Synergism with MEC and other beta-lactams occurs because MEC is an amidinopenicillin, with more selective affinity to penicillin-binding protein 2, as compared with aminopenicillins or cephalosporines.44 This synergism has been investigated clinically in a few studies,29–31,34,37 but only one study found a significant difference (P<0.025).37 Cumulatively, there seems to be a difference in outcomes between monotherapy and combination therapy (75% and 93% clinical success, respectively), which could be explained by the synergistic effect. MEC alone was also seen bacteriologically inferior in pyelonephritis compared to a cephalosporin,38 but not when combined with AMP.29 Synergism and higher bactericidal activity have also been demonstrated in vitro between MEC and clavulanic acid.18,45

The side effects of monotherapy with P-MEC are described as few and mild.2 This is similar to the findings of this study (Table 4). However, concomitant therapy of MEC and AMP was associated with mild adverse reactions in one of the five patients treated.

A major limitation with these old studies is that they fail to describe the clinical details in the cases of bacteriological failures/relapses, which was frequently seen in many papers regarding complicated infections. This is of major importance since asymptomatic bacteriuria is much less worrisome than a symptomatic bacteriological failure/relapse. Thus, we believe that clinical success represents the major outcome, which was excellent in the majority of the studies.

Although the reviewed studies were well designed and conducted at the time, they were conducted several decades ago, comparator drugs are uncommon today, the included sample sizes were generally small, the clinical picture on bacteriological failure/relapse was limited, and many used definitions of disease and outcome that vary from current standards. This severely limits the possibility to provide sufficient evidence-based recommendations to treat AUP with MEC. Therefore, there is an urgent need of clinical controlled trials comparing a single, standardized dose of P-MEC/MEC with other currently recommended antimicrobial treatments of uncomplicated and complicated pyelonephritis and sepsis.

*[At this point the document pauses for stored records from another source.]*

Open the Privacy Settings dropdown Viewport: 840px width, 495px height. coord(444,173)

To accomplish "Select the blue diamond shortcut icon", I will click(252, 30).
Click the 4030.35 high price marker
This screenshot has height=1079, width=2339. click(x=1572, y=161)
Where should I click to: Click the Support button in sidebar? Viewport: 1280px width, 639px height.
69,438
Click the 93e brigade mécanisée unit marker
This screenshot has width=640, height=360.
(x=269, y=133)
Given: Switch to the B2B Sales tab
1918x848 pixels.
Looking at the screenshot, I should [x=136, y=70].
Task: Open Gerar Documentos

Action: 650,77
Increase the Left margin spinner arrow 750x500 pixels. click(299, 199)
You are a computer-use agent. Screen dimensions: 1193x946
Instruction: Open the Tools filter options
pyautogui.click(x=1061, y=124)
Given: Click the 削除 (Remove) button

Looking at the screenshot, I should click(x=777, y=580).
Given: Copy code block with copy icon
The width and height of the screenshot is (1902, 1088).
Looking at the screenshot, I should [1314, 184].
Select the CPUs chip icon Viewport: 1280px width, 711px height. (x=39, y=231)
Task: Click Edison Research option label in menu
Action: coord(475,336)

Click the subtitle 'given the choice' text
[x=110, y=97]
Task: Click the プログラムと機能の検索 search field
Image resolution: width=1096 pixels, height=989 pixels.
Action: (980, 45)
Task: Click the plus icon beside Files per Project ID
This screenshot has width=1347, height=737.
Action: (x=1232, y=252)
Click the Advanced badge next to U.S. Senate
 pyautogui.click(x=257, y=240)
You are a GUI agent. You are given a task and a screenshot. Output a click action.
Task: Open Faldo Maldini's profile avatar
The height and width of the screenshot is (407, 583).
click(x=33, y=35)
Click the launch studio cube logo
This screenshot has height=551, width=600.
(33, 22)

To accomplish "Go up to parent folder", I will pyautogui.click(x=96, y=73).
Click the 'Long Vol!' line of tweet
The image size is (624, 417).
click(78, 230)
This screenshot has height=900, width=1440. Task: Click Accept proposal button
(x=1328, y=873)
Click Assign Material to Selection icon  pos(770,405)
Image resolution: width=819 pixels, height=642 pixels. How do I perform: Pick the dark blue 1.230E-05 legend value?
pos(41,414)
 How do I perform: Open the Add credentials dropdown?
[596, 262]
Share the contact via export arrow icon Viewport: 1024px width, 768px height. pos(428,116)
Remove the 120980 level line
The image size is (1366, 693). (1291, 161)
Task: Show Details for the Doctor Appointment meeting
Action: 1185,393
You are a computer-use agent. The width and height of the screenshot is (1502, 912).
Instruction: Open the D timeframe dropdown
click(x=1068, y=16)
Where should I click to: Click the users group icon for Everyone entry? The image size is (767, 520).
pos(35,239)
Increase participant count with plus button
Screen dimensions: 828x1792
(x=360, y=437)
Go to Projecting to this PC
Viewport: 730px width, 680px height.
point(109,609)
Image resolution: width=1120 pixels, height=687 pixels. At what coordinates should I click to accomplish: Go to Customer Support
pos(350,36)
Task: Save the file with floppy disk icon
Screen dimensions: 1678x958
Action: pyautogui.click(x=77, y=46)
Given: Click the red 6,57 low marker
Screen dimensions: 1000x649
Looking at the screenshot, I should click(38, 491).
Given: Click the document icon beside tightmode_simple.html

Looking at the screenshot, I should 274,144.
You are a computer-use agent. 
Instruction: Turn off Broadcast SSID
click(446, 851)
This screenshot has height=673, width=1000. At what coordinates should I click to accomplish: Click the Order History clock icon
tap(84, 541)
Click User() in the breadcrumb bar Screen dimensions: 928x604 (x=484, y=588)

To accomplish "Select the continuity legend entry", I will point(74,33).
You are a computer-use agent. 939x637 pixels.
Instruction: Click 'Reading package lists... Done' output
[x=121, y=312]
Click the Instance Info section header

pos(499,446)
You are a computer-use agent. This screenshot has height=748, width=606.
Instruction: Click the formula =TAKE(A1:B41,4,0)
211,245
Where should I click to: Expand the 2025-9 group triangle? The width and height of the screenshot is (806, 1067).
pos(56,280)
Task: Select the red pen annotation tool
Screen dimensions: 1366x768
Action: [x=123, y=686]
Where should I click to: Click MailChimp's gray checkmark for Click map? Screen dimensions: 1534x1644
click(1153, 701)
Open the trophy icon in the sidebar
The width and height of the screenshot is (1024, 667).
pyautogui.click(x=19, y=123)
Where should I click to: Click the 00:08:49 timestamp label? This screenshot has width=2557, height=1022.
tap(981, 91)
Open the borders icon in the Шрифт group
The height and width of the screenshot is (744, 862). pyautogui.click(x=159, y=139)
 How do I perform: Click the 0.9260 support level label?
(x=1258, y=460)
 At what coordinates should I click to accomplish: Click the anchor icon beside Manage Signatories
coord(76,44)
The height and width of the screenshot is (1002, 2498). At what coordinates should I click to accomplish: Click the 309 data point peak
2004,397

A recent meta-analysis on the duration of antibiotic therapy for pyelonephritis with or without bacteremia concluded that 7 days of treatment is equivalent to longer therapies (including beta-lactams).46 However, the analysis only included one study with MEC,34 in which 7 days was found to be significantly bacteriologically inferior to 21 days of treatment. With this in consideration, we believe that the first randomized control study on the subject preferably should be a noninferiority trail comparing MEC in a higher dosage of 1000 mg tid with ciprofloxacin in currently recommended dosage13 for 7 days.

Conclusion

MEC is an important older antimicrobial drug, which based on limited number of studies may be considered as an alternative in AUP, especially in patients with high predicted probability of bacteria with resistance to fluoroquinolone and other first-line agents. MEC may also be considered for pediatric pyelonephritis. Randomized clinical trial comparing the drug with standard of care regimens is warranted. There are currently no sufficient data to support the use of MEC in patients with bacteremia or sepsis due to Enterobacteriaceae.